-- BEGIN --

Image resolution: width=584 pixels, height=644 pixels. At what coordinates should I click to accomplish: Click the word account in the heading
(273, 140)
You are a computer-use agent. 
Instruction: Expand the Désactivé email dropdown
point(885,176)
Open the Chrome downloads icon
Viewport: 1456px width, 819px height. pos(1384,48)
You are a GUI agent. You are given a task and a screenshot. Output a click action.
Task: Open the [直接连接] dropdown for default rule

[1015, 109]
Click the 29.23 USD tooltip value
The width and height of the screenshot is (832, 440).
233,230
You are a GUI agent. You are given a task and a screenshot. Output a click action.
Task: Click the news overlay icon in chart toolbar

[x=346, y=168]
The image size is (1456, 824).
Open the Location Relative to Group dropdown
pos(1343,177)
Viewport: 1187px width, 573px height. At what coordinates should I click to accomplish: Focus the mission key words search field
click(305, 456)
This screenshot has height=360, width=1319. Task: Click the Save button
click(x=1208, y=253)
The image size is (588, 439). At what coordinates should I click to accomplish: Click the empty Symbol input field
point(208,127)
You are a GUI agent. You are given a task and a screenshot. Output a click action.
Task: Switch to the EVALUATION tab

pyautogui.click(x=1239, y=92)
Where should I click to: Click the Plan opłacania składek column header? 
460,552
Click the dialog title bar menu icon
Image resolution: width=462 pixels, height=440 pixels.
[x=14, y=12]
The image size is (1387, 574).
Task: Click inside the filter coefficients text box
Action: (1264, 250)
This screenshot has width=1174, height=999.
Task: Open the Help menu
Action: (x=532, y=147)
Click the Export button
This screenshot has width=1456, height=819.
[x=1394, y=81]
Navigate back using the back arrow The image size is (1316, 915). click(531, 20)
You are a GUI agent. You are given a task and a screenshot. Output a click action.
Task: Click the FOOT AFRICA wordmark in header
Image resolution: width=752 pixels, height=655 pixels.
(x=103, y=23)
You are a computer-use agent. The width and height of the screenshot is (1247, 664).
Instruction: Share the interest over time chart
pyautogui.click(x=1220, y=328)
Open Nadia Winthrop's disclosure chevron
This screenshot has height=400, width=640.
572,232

-- END --

### What is needed
Copy every one of the items above word for word, changing nothing.

### Response to the task
Image resolution: width=584 pixels, height=644 pixels. At what coordinates should I click to accomplish: Click the word account in the heading
(273, 140)
You are a computer-use agent. 
Instruction: Expand the Désactivé email dropdown
point(885,176)
Open the Chrome downloads icon
Viewport: 1456px width, 819px height. pos(1384,48)
You are a GUI agent. You are given a task and a screenshot. Output a click action.
Task: Open the [直接连接] dropdown for default rule

[1015, 109]
Click the 29.23 USD tooltip value
The width and height of the screenshot is (832, 440).
233,230
You are a GUI agent. You are given a task and a screenshot. Output a click action.
Task: Click the news overlay icon in chart toolbar

[x=346, y=168]
The image size is (1456, 824).
Open the Location Relative to Group dropdown
pos(1343,177)
Viewport: 1187px width, 573px height. At what coordinates should I click to accomplish: Focus the mission key words search field
click(305, 456)
This screenshot has height=360, width=1319. Task: Click the Save button
click(x=1208, y=253)
The image size is (588, 439). At what coordinates should I click to accomplish: Click the empty Symbol input field
point(208,127)
You are a GUI agent. You are given a task and a screenshot. Output a click action.
Task: Switch to the EVALUATION tab

pyautogui.click(x=1239, y=92)
Where should I click to: Click the Plan opłacania składek column header? 
460,552
Click the dialog title bar menu icon
Image resolution: width=462 pixels, height=440 pixels.
[x=14, y=12]
The image size is (1387, 574).
Task: Click inside the filter coefficients text box
Action: (1264, 250)
This screenshot has width=1174, height=999.
Task: Open the Help menu
Action: (x=532, y=147)
Click the Export button
This screenshot has width=1456, height=819.
[x=1394, y=81]
Navigate back using the back arrow The image size is (1316, 915). click(531, 20)
You are a GUI agent. You are given a task and a screenshot. Output a click action.
Task: Click the FOOT AFRICA wordmark in header
Image resolution: width=752 pixels, height=655 pixels.
(x=103, y=23)
You are a computer-use agent. The width and height of the screenshot is (1247, 664).
Instruction: Share the interest over time chart
pyautogui.click(x=1220, y=328)
Open Nadia Winthrop's disclosure chevron
This screenshot has height=400, width=640.
572,232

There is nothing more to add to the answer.